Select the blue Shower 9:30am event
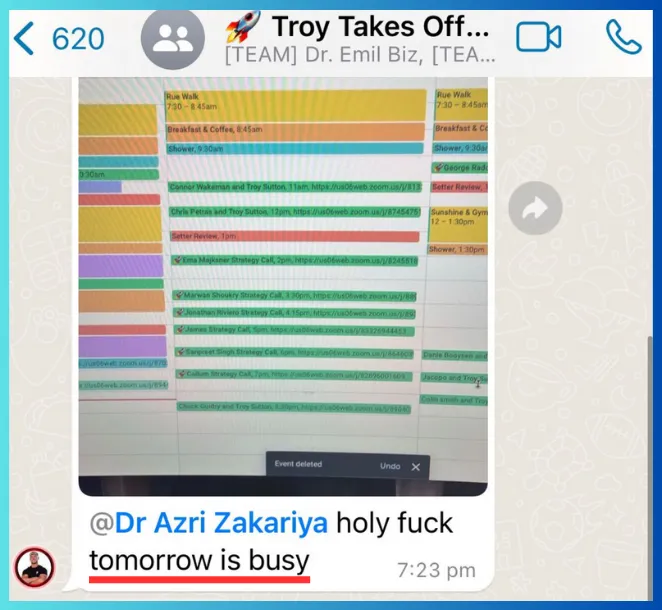 click(295, 149)
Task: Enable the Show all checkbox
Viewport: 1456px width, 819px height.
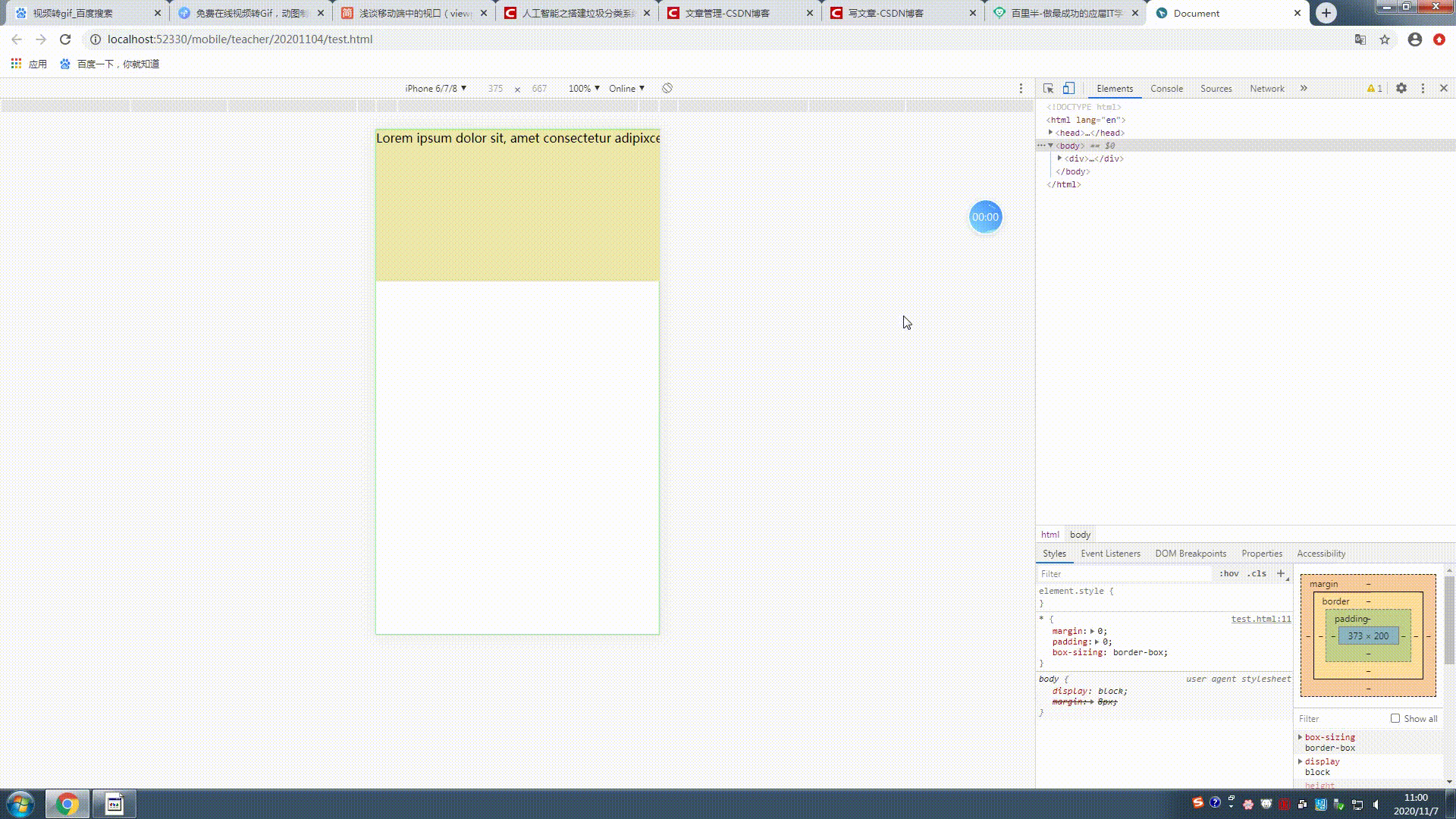Action: tap(1395, 718)
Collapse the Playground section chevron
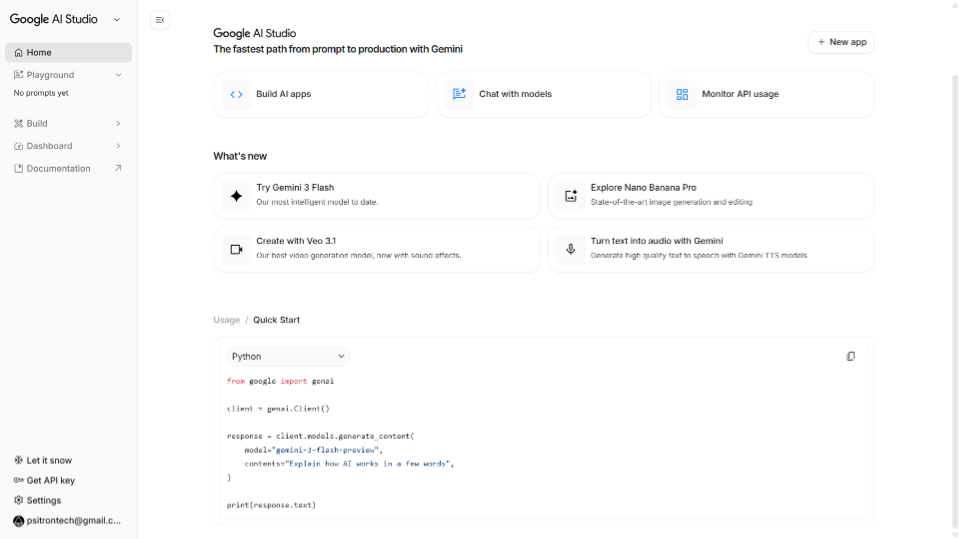The image size is (959, 539). [x=118, y=75]
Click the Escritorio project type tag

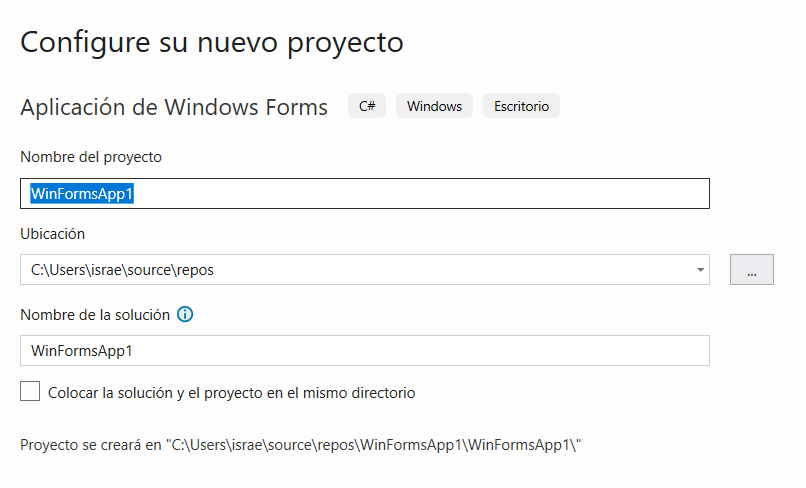pyautogui.click(x=521, y=106)
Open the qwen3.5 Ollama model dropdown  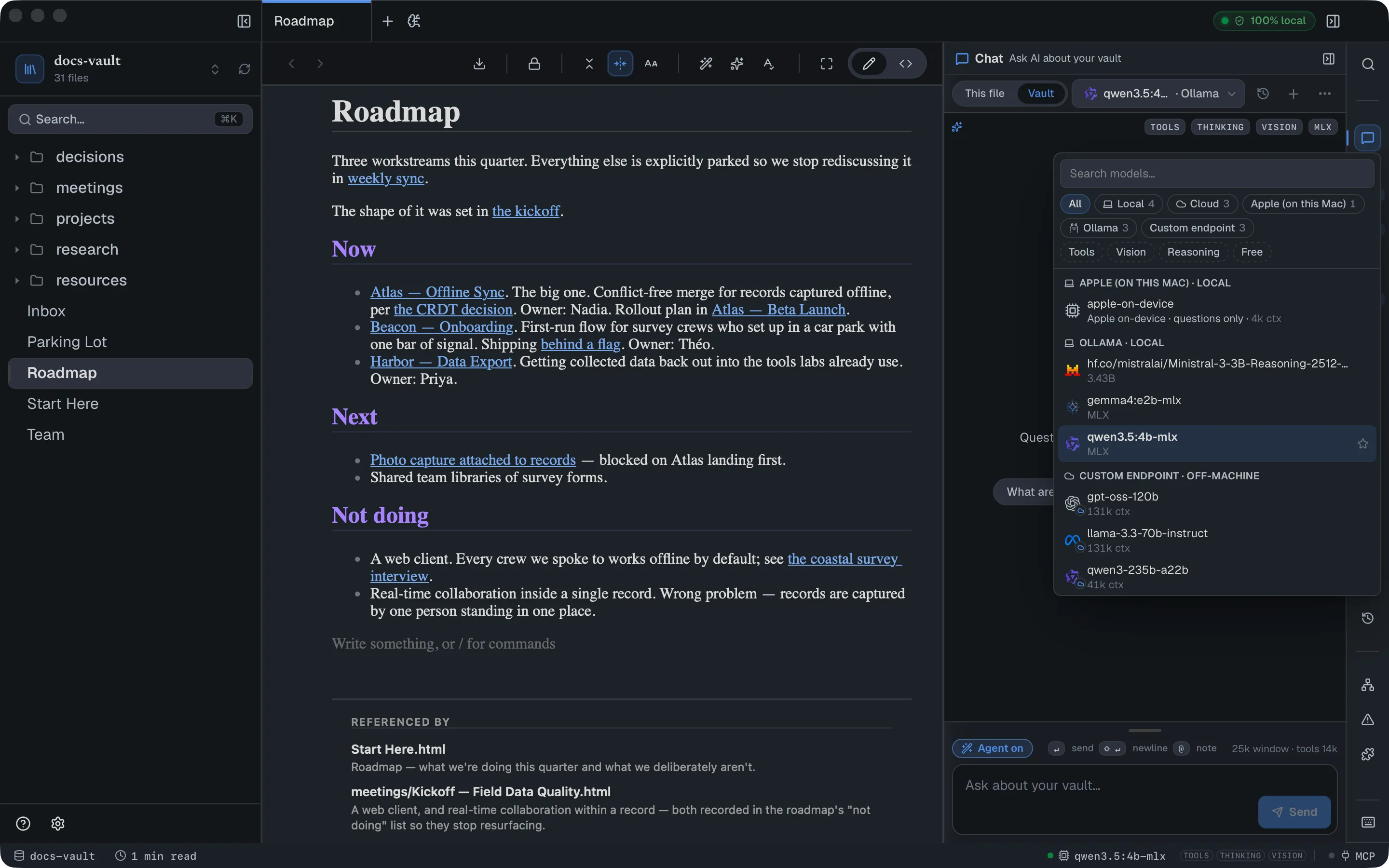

---

Quote each of the records above word for word, leaving the pictures out of your answer.

Select the blue Shower 9:30am event
 click(295, 149)
Task: Enable the Show all checkbox
Viewport: 1456px width, 819px height.
Action: tap(1395, 718)
Collapse the Playground section chevron
The image size is (959, 539). [x=118, y=75]
Click the Escritorio project type tag

pyautogui.click(x=521, y=106)
Open the qwen3.5 Ollama model dropdown  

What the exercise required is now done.